REQUIRED ACTION
Down to the last line, write out the entries below exactly and omit all pictures.

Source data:
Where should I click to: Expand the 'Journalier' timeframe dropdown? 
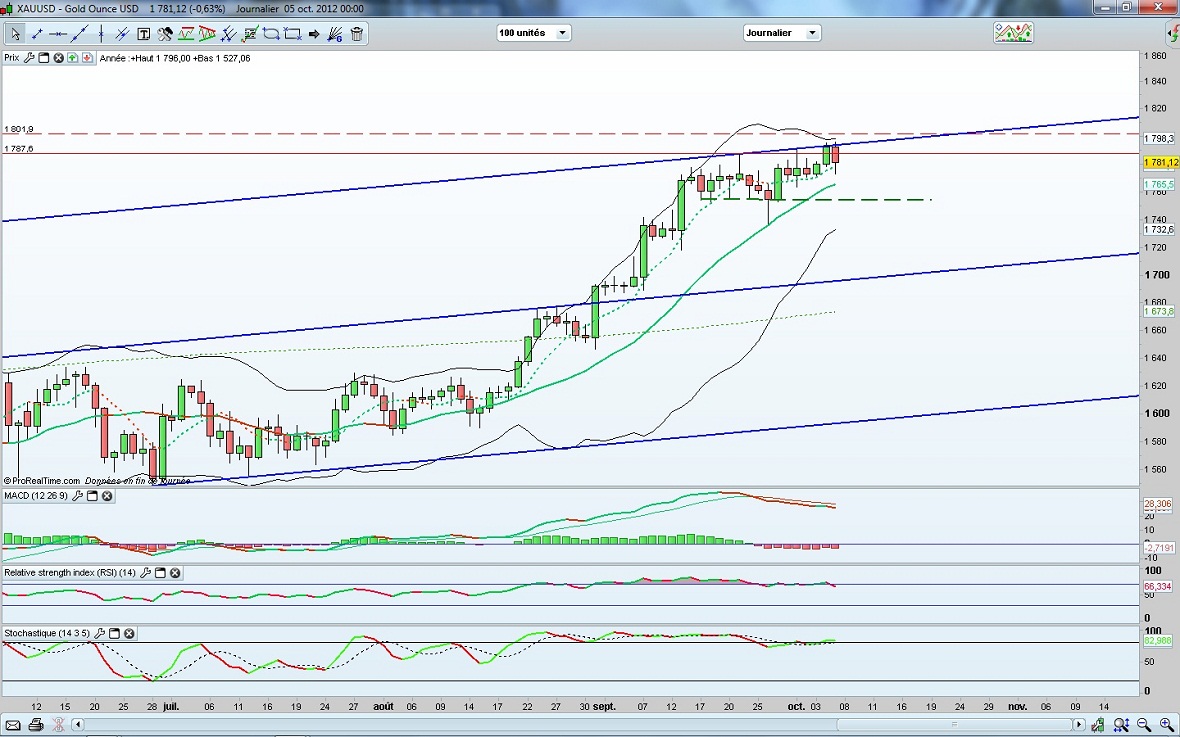coord(781,33)
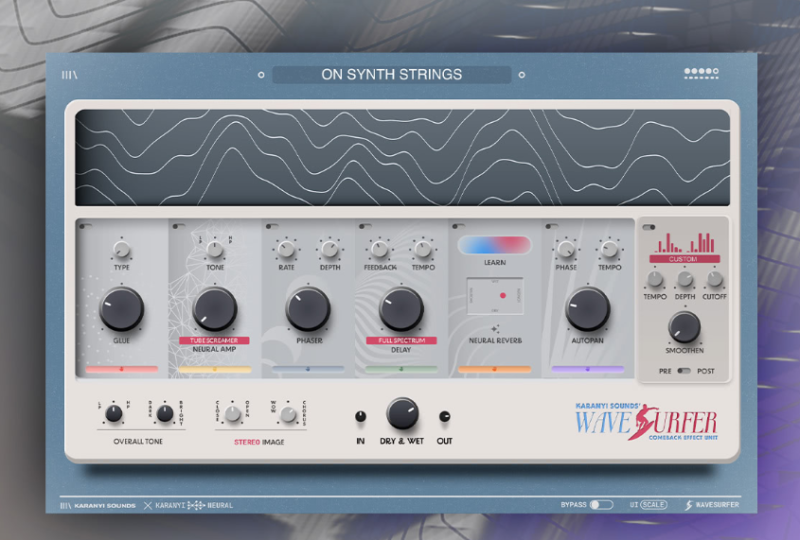Open the Full Spectrum delay mode selector
The height and width of the screenshot is (540, 800).
[402, 341]
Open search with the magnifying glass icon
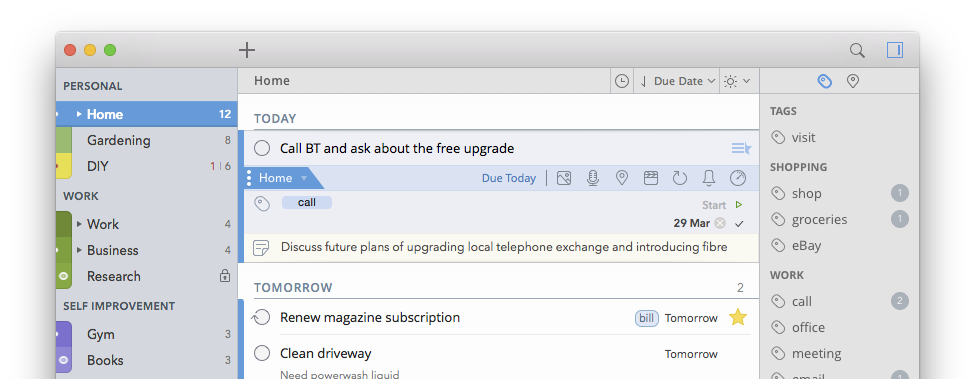 [857, 50]
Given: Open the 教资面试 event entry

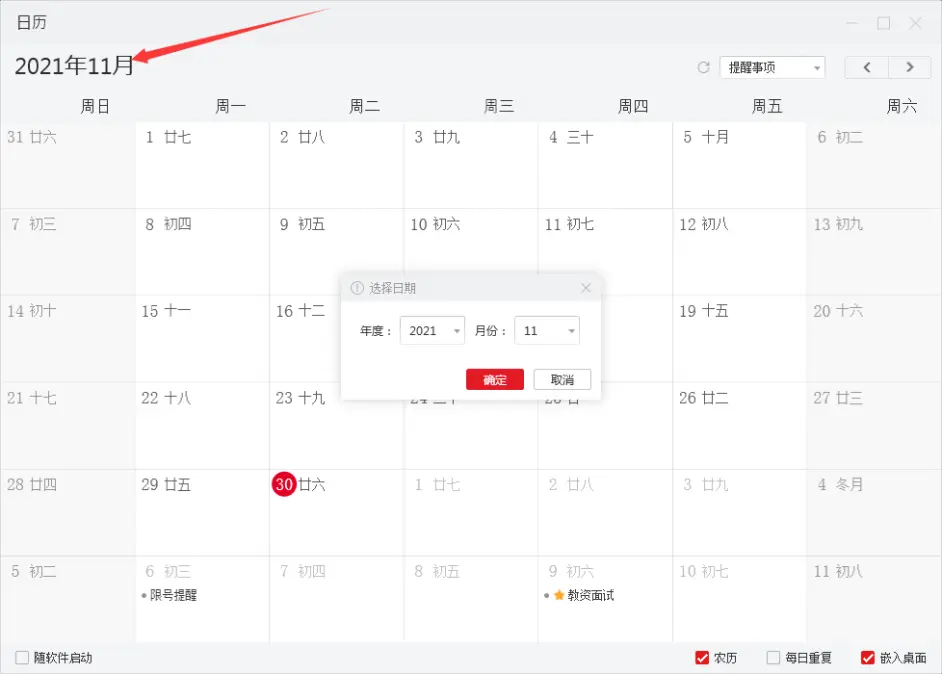Looking at the screenshot, I should coord(588,594).
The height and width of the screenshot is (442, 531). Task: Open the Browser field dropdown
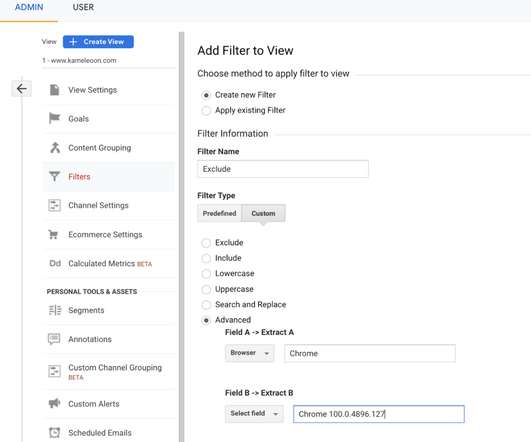point(250,353)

ANSWER SECTION
Where should I click to: Expand the 'Journalier' timeframe dropdown? 
coord(781,33)
Open the Full Spectrum delay mode selector
The height and width of the screenshot is (540, 800).
[402, 341]
Open search with the magnifying glass icon
 [857, 50]
Given: Open the 教资面试 event entry

Looking at the screenshot, I should coord(588,594).
The height and width of the screenshot is (442, 531). Task: Open the Browser field dropdown
point(250,353)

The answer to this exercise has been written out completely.